The Charles Dickens Letters Project
Period:
1841-1850
Theme(s):
speeches
To THOMAS WATTS,1 3 DECEMBER 1849
Text from facsimile in University Archives online catalogue, Mar 2025.
Devonshire Terrace
Monday 3 December 1849.
Sir.
I beg you to accept my best thanks for your very curious and interesting pamphlet. I was not aware of the discovery it describes, and indeed had never given any attention to the subject of which it treats. I had a general idea that the first Newspaper published in England, was published in the Armada Time; and looking into some books of reference within an hour or so of my going out to the News Vendors' dinner, and finding that idea confirmed, took its accuracy for granted, and thought no more about it.2
Yours faithfully and obliged
CHARLES DICKENS
Thomas Watts Esquire.
- 1. Thomas Watts (1811-1869; Oxford Dictionary of National Biography), librarian, From 1838 he was Assistant to Anthony Panizzi, Keeper of Printed Books at the British Museum, and helped to develop the new rules for the catalogue of printed books. His knowledge of almost every western European language qualified him to be the principal agent in selecting current foreign literature for deposit. In 1847 he introduced his “elastic system” of shelving books, which prevented the interruption of the numerical series when the growth of the collections required the transfer of books within the library. He estimated that between 1838 and 1857 he arranged at least 400,000 volumes on the shelves. Watts rose to become Assistant Keeper of Printed Books (1856), Superintendent of the Reading Room (1857) and finally Keeper of Printed Books (1866).

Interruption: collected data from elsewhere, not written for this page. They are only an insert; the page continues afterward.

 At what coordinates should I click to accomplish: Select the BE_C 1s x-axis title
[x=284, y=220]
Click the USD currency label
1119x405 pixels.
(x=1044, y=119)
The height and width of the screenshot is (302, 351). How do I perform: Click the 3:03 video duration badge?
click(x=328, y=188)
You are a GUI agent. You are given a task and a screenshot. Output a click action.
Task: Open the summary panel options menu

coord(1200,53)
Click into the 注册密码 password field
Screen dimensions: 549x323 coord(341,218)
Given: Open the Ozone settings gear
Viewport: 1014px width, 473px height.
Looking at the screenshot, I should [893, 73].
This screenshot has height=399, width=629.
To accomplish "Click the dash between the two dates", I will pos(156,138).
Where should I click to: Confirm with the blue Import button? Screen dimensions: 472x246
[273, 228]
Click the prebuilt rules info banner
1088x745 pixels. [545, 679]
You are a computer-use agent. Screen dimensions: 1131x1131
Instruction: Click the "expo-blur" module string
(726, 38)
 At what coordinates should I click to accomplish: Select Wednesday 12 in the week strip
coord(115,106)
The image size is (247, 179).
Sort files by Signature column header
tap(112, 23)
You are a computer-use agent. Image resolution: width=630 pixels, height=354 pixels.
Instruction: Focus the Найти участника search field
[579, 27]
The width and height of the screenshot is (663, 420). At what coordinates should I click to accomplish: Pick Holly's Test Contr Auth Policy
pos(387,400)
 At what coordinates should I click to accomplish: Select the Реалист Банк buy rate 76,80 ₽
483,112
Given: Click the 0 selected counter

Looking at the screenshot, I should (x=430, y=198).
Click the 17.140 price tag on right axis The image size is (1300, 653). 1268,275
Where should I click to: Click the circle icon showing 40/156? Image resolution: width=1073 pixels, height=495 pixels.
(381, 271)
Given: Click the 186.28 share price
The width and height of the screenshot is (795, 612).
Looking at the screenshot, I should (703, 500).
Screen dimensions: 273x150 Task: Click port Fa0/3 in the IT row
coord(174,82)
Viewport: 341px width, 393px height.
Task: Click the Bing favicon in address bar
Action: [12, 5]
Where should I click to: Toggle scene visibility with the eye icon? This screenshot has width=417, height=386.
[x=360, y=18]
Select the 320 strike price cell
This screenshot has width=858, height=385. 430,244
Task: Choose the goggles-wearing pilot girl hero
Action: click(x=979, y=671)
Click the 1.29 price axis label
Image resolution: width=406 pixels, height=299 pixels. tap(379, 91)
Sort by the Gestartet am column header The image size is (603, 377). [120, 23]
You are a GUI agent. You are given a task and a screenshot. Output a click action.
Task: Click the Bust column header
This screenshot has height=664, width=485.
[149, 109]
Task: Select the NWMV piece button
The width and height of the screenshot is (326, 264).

- 2. CD had delivered a speech on 21 November 1849, on the occasion of the tenth anniversary dinner of the Newsvendors’ Benevolent Association, in which he said, “It was no more than two hundred and fifty years since the first idea of a newspaper was conceived in this island, to stimulate the people to resist the Spanish Armada” (The Speeches of Charles Dickens, ed. K.J. Fielding [Oxford: Clarendon, 1960], p. 102). This, however, was incorrect: the English Mercurie was initially believed to be a genuine record of the Spanish Armada battle; however, in 1839, Watts proved it was a forgery created by Philip Yorke, the 2nd Earl of Hardwicke (1720–90), as a literary game. The handwriting in the written copies of the "English Mercurie" matched that of Yorke. Watts published his findings as A Letter to Antonio Panizzi Esquire … on the Reputed Earliest Printed Newspaper, “The English Mercurie, 1588” (London: William Pickering, 1839). Watts had sent CD a copy of this pamphlet after reading the text of his speech in the press (see Speeches, p. 429).